I don't have any dealer support within 100 mi except Kubota. 
So I'm considering 5095M, TD5050, 6400, MF 5455. All of these are way more than I wish to spend 
Recommendations on $28-30k loader tractor? Especially a good one for stacking rounds?


----------



## Beav (Feb 14, 2016)

Is that your price range for tractor only or for both tractor and loader? try tractor house or fastline to get some idea most post prices on used tractors.


----------



## 8350HiTech (Jul 26, 2013)

Interesting question. I guess I don't understand how you've intentionally come up with a list so far out of your price range when anything is going to be a huge leap from your 2640. So, two shots in the dark, NH TS110 or CIH 5240.


----------



## Hayman1 (Jul 6, 2013)

happyfarmer said:


> I'm searching for a used loader tractor for haying and some small tillage. I would like 4wd & cab if I can afford it. I put about 130 hr per year on the tractor it will replace in my operation. I use 2 other tractors as well. This tractor runs 9' discbine, 4' round baler, 2 bottom plow. It is the largest tractor. Currently a low hour 2640 fills this role.
> I don't have any dealer support within 100 mi except Kubota.
> So I'm considering 5095M, TD5050, 6400, MF 5455. All of these are way more than I wish to spend
> Recommendations on $28-30k loader tractor? Especially a good one for stacking rounds?


I am not familiar with the NH or MF models but am with the current 2640, 6400, and the 5095M. Looks like the highest pull on your tractor is the disbine. I have pulled without issue a NH1409 with both a 2640 and a 5085M. I think you could lower your sites to the 5085M without any issue but the price. Here is one.

http://www.tractorhouse.com/listings/farm-equipment/for-sale/17600851/2010-john-deere-5085m

with 4wd and a loader these things rock a lot on rough fields with raking etc especially if equipped with the sissy tires (30s on the rear and discblades on the front). The little 4wd fronts also tear up the ground when using the loader. I prefer 2wd or longer wheel bases for those jobs. The 85 will handle 4 x 5s dry no issue so certainly should be fine with 4 x 4s. The 6400 is a bigger tractor with longer wheel base but older.


----------



## CenTex (Oct 22, 2015)

A $28-30K loader tractor with a cab will take a lot of looking. At 85-100 HP most of the $30K tractors will be 15 to 20 years old. You will probably have to look at ten to twelve to get one maybe.

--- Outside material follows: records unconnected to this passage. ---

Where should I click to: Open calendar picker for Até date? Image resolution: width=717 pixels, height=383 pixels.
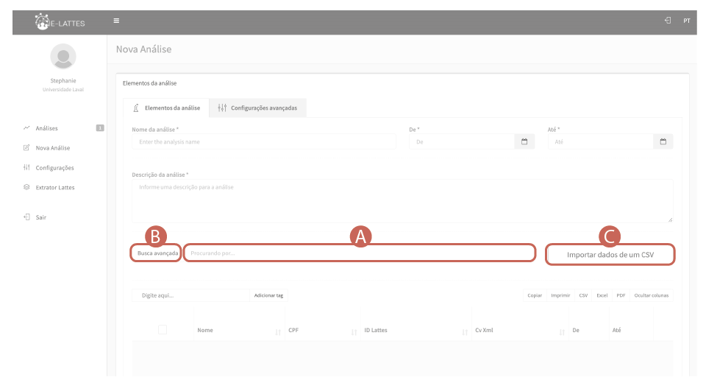pyautogui.click(x=663, y=141)
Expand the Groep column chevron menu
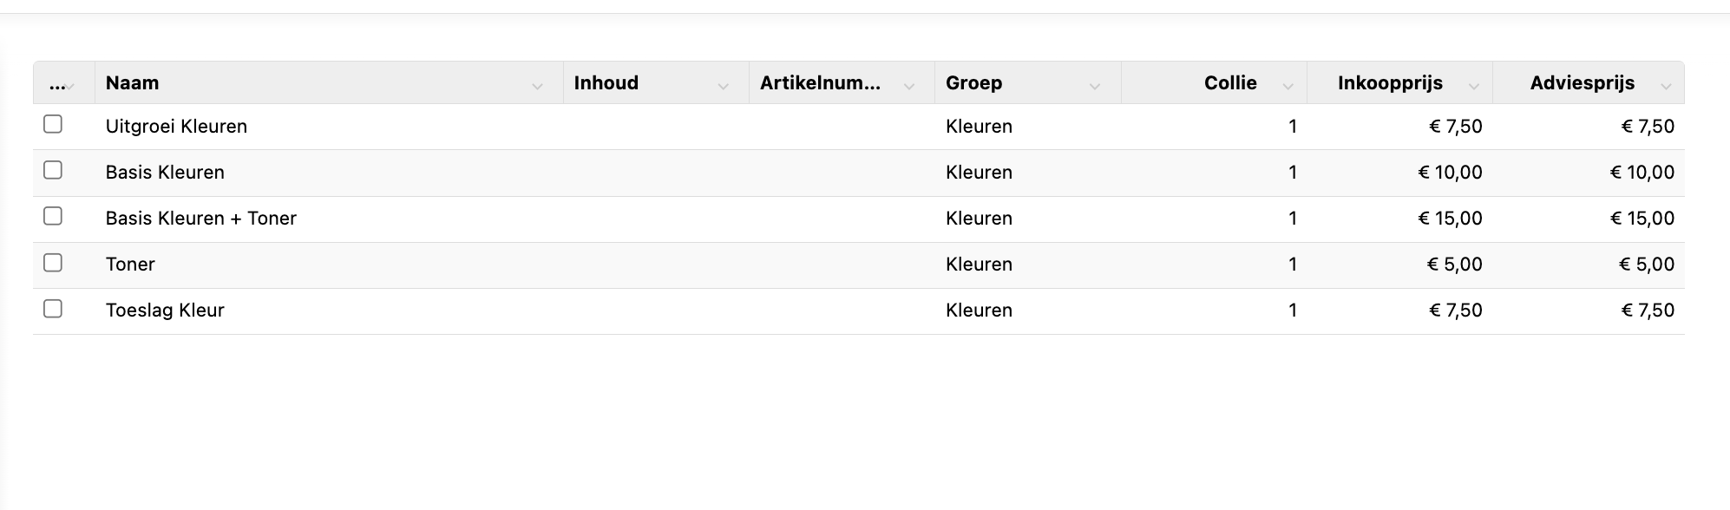Viewport: 1730px width, 510px height. coord(1094,86)
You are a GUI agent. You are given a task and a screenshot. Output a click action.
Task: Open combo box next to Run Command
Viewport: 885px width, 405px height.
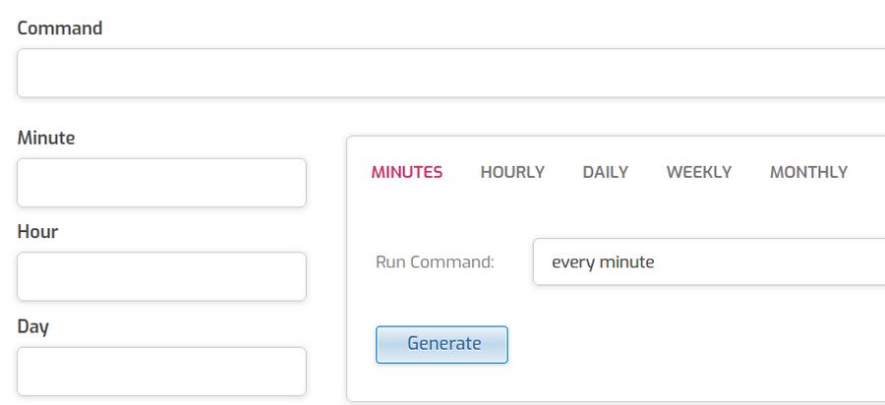coord(709,261)
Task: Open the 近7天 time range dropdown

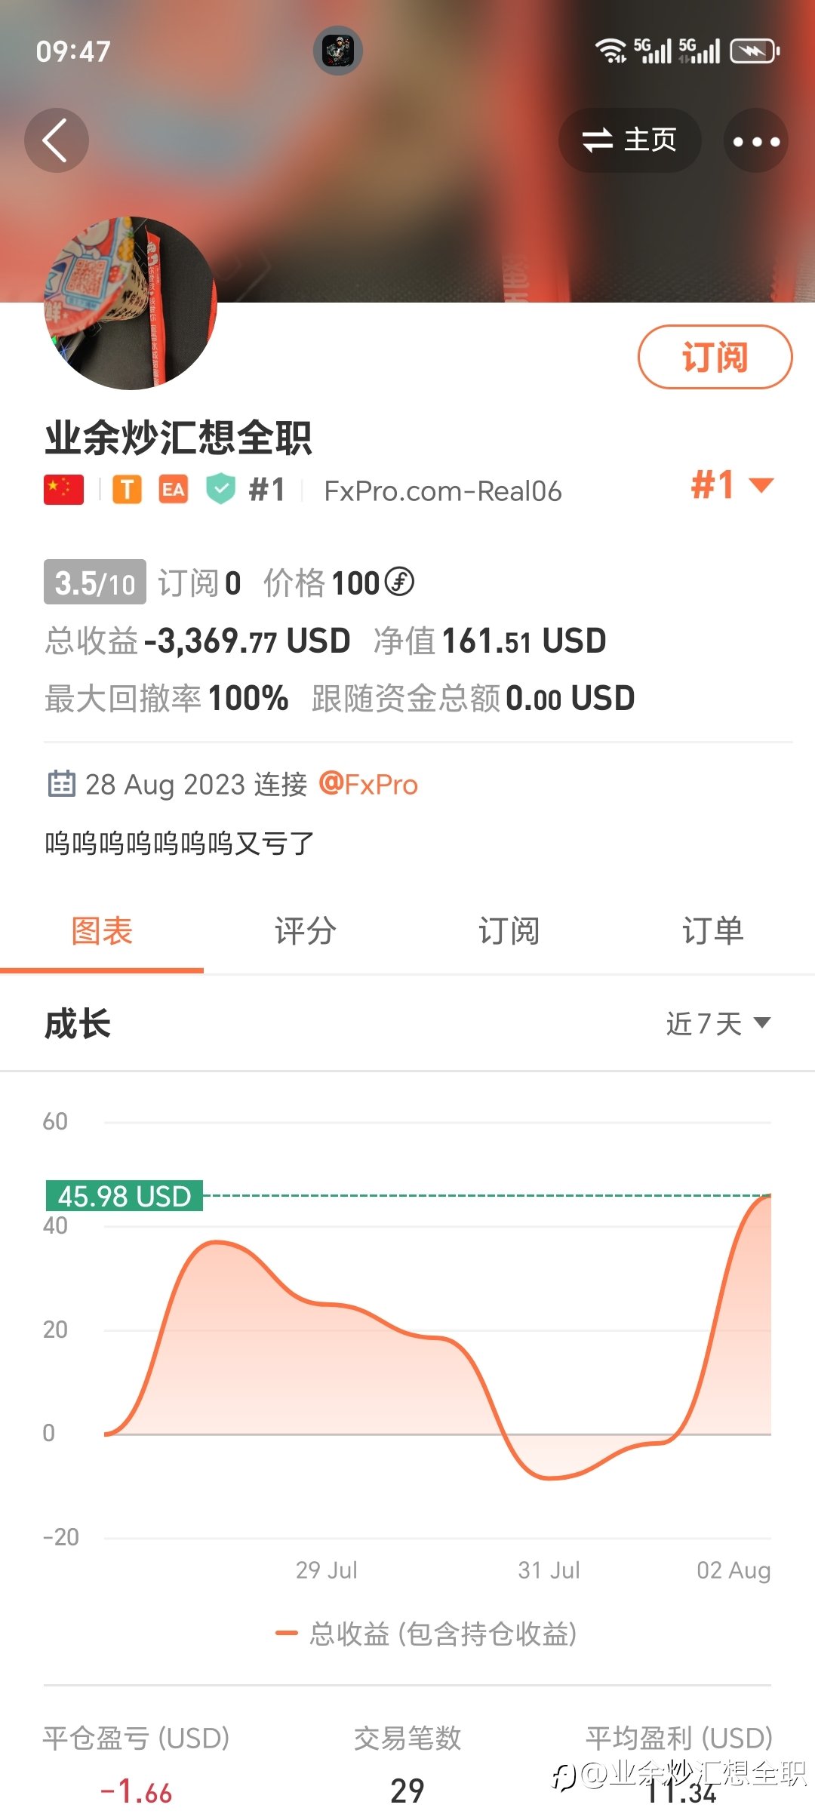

At $40K you will see newer machines but may have to settle for a dry clutch and a 9 or 12 speed synchro transmission.

At $45-50K you can get a five or six year old 100 HP tractor with relatively low hours and a wet clutch with partial power shift transmission.


----------



## r82230 (Mar 1, 2016)

To get down to your pocket book level, maybe a 90-95 HP tractor is a possibility, like this one?

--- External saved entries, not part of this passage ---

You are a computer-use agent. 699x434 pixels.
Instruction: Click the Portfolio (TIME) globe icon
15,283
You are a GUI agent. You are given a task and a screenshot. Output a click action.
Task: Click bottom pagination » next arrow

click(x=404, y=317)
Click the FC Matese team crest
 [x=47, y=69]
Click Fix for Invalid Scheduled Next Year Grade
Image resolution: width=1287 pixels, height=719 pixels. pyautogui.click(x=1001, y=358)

http://www.tractorhouse.com/listings/farm-equipment/for-sale/10122297/2002-new-holland-tl100

Larry


----------



## happyfarmer (Sep 10, 2014)

Yes. I like that. I have a small blue tractor and have had no issues 
That would be far better than a 4040 or 4240


----------



## bluefarmer (Oct 10, 2010)

I'm a New Holland guy but DO NOT buy a NH TD anything!


----------



## skyrydr2 (Oct 25, 2015)

Tell the sales guy you want a pic of the vin tags! If it says made in Turkey, India or Korea run Forest Run! 
The engines in that hp range will most likely be a 3.4l or 4.5. The 3.4 is a hard cold starting booger and the 4.5 starts awsome cold but is hard on fuel when asked to perform over 100 hp. Good strong engine tho .
The TS115 is the entry level 6 cylinder machine, awsome tractor and good on fuel. Quiet and smooth as silk. 
But they fetch good $$.


----------